WORK INSTRUCTIONS -> Extract each line of the records below that contains the string "search", reproducing every such line in full.

DATA SHOWN ->
* start *
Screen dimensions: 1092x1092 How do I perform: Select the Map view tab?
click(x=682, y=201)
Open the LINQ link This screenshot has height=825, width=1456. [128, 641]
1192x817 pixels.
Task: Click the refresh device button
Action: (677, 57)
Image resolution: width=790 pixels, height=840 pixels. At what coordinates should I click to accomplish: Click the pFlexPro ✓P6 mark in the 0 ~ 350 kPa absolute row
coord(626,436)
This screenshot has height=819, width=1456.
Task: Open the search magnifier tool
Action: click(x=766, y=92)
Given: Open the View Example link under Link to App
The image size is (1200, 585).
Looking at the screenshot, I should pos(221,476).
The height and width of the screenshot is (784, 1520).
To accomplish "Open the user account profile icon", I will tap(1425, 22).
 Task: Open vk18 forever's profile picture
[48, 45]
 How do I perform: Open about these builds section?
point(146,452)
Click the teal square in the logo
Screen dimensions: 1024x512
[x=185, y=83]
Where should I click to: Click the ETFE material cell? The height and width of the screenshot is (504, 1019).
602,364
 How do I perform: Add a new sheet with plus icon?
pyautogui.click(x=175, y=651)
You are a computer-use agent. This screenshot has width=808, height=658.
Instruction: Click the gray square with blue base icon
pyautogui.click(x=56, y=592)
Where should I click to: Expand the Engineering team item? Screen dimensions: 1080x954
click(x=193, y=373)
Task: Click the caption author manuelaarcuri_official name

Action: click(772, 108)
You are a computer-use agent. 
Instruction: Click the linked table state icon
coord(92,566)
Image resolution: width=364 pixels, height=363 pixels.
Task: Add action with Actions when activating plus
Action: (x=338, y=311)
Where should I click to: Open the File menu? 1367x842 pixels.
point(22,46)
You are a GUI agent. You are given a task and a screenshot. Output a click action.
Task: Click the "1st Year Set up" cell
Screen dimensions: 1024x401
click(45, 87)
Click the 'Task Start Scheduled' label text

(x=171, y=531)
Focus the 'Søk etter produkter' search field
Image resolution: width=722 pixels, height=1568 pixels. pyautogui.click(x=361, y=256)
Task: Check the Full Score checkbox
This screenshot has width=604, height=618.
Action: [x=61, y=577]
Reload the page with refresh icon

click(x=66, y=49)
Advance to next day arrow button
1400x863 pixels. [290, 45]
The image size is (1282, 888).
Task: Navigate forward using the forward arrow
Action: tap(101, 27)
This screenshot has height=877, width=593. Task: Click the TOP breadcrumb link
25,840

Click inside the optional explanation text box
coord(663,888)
* end *
FULL RESPONSE ->
Task: Open the search magnifier tool
Focus the 'Søk etter produkter' search field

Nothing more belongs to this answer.